[Records Boundary: Start]
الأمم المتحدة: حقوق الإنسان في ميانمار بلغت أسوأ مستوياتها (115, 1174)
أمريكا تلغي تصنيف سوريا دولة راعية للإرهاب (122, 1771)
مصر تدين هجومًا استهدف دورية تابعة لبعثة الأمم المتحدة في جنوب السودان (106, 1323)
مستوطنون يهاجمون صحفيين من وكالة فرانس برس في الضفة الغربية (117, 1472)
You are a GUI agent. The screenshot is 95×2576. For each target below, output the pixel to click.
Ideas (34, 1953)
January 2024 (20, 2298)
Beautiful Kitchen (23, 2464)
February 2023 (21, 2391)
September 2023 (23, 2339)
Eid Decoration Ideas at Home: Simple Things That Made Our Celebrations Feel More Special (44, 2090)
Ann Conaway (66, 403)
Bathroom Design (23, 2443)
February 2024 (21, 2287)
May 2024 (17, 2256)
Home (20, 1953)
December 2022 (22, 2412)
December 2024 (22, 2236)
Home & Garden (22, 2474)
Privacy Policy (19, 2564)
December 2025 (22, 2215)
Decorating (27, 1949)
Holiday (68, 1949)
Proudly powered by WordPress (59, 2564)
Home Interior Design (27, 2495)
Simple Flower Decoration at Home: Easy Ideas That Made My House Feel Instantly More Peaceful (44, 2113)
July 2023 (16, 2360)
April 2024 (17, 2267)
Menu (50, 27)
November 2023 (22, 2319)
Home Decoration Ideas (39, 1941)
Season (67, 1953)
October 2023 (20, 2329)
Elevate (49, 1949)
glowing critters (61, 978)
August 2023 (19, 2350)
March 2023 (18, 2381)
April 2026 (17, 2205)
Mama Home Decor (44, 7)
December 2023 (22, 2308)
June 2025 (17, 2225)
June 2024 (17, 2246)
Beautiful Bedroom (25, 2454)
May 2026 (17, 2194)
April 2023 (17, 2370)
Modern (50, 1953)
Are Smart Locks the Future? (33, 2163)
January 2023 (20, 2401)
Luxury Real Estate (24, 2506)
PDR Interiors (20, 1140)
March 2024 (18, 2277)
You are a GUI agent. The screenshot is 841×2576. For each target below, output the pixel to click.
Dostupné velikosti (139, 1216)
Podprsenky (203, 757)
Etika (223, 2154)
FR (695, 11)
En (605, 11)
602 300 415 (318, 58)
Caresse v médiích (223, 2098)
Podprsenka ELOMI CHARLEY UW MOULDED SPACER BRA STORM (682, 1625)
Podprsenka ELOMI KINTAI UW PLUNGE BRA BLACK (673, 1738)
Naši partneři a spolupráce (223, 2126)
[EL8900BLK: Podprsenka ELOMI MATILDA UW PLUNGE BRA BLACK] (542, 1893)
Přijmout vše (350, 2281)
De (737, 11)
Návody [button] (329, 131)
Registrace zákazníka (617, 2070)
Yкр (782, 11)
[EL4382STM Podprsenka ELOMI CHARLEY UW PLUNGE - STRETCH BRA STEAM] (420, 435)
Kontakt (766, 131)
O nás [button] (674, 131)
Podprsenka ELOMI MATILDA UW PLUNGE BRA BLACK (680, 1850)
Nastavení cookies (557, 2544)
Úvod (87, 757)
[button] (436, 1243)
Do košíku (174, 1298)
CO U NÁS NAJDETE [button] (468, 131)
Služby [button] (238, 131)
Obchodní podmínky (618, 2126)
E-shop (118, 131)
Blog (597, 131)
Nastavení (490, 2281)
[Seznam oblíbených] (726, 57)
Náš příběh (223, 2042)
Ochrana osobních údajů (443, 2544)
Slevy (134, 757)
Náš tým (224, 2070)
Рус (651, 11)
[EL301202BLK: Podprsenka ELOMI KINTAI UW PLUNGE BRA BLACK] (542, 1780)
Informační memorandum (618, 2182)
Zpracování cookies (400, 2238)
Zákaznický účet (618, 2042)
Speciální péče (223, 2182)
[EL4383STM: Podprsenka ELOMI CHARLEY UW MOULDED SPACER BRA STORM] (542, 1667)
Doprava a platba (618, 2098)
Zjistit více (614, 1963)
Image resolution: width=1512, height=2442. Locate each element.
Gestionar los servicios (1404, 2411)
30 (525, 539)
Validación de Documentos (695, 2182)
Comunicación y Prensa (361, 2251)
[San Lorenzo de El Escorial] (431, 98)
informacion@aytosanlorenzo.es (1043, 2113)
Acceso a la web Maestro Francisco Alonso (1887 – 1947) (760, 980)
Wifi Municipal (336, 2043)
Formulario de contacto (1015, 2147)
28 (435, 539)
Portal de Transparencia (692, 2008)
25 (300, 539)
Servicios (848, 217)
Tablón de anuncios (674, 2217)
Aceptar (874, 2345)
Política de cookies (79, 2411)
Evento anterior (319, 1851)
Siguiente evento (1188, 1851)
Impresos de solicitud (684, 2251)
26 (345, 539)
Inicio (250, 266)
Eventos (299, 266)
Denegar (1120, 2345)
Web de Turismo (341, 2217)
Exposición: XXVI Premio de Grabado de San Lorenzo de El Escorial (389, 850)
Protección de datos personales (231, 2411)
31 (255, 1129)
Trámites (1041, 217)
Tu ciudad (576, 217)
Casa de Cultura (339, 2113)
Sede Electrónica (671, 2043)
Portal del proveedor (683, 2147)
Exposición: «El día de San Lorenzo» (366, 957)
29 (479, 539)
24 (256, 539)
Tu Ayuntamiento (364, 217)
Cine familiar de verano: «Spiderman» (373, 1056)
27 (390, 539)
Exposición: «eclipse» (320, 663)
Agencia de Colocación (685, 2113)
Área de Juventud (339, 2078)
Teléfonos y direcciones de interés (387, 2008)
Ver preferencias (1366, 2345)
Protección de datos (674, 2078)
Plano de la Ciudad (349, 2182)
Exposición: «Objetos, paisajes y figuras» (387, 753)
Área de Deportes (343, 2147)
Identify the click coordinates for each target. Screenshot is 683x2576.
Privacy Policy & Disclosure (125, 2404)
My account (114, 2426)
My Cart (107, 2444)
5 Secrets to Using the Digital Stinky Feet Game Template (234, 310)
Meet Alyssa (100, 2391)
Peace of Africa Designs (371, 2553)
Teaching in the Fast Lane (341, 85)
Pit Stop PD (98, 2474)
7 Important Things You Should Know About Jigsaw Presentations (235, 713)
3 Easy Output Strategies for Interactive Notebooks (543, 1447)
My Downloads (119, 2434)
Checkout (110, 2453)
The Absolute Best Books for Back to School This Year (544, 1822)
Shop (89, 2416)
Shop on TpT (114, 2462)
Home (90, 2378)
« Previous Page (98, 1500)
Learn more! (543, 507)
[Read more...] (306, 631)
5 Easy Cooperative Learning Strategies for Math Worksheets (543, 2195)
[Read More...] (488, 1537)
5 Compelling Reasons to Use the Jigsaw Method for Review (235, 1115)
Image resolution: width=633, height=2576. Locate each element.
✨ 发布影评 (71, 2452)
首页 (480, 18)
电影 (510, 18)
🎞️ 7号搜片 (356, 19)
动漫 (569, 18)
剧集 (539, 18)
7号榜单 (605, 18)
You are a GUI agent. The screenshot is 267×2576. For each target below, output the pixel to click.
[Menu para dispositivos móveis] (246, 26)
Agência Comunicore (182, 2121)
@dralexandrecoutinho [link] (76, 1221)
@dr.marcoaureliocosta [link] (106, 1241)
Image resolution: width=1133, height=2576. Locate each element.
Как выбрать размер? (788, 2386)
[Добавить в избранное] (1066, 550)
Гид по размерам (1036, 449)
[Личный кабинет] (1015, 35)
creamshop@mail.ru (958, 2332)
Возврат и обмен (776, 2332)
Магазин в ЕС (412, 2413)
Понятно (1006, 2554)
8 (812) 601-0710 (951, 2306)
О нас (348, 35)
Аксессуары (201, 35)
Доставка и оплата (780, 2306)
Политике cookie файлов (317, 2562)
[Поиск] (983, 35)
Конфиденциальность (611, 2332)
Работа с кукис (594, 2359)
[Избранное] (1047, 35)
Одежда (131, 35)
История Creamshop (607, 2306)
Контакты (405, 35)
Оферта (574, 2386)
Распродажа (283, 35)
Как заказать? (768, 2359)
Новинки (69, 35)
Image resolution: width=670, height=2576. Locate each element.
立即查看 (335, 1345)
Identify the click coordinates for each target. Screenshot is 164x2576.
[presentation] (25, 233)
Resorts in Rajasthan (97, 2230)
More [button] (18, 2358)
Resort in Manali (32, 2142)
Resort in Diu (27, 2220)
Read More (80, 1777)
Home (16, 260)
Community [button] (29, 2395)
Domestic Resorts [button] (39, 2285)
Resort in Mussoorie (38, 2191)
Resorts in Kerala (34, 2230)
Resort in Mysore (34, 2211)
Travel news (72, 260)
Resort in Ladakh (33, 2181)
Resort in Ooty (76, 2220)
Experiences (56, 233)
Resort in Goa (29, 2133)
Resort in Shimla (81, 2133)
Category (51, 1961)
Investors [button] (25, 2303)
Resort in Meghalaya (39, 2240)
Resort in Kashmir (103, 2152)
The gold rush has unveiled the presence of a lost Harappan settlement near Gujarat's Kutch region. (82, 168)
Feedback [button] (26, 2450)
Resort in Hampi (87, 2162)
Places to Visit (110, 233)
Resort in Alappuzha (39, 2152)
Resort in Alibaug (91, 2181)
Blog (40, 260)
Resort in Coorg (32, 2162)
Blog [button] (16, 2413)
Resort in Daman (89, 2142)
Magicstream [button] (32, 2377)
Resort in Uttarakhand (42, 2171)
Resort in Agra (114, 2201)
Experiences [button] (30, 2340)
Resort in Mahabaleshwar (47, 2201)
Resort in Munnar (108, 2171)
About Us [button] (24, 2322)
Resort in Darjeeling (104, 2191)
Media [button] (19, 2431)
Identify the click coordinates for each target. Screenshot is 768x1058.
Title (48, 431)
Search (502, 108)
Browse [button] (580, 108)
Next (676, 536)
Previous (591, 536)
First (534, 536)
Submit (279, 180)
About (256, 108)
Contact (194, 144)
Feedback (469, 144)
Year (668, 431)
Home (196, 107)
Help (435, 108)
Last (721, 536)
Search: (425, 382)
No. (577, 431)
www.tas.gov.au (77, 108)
[Records Boundary: End]
● **Task to carry out**: Print the lines above from the one with "My account (114, 2426)" through the one with "Как выбрать размер? (788, 2386)", both included, exactly as written and nothing more.

● **Response**:
My account (114, 2426)
My Cart (107, 2444)
5 Secrets to Using the Digital Stinky Feet Game Template (234, 310)
Meet Alyssa (100, 2391)
Peace of Africa Designs (371, 2553)
Teaching in the Fast Lane (341, 85)
Pit Stop PD (98, 2474)
7 Important Things You Should Know About Jigsaw Presentations (235, 713)
3 Easy Output Strategies for Interactive Notebooks (543, 1447)
My Downloads (119, 2434)
Checkout (110, 2453)
The Absolute Best Books for Back to School This Year (544, 1822)
Shop (89, 2416)
Shop on TpT (114, 2462)
Home (90, 2378)
« Previous Page (98, 1500)
Learn more! (543, 507)
[Read more...] (306, 631)
5 Easy Cooperative Learning Strategies for Math Worksheets (543, 2195)
[Read More...] (488, 1537)
5 Compelling Reasons to Use the Jigsaw Method for Review (235, 1115)
Image resolution: width=633, height=2576. Locate each element.
✨ 发布影评 (71, 2452)
首页 (480, 18)
电影 (510, 18)
🎞️ 7号搜片 (356, 19)
动漫 (569, 18)
剧集 (539, 18)
7号榜单 (605, 18)
You are a GUI agent. The screenshot is 267×2576. For each target below, output the pixel to click.
[Menu para dispositivos móveis] (246, 26)
Agência Comunicore (182, 2121)
@dralexandrecoutinho [link] (76, 1221)
@dr.marcoaureliocosta [link] (106, 1241)
Image resolution: width=1133, height=2576. Locate each element.
Как выбрать размер? (788, 2386)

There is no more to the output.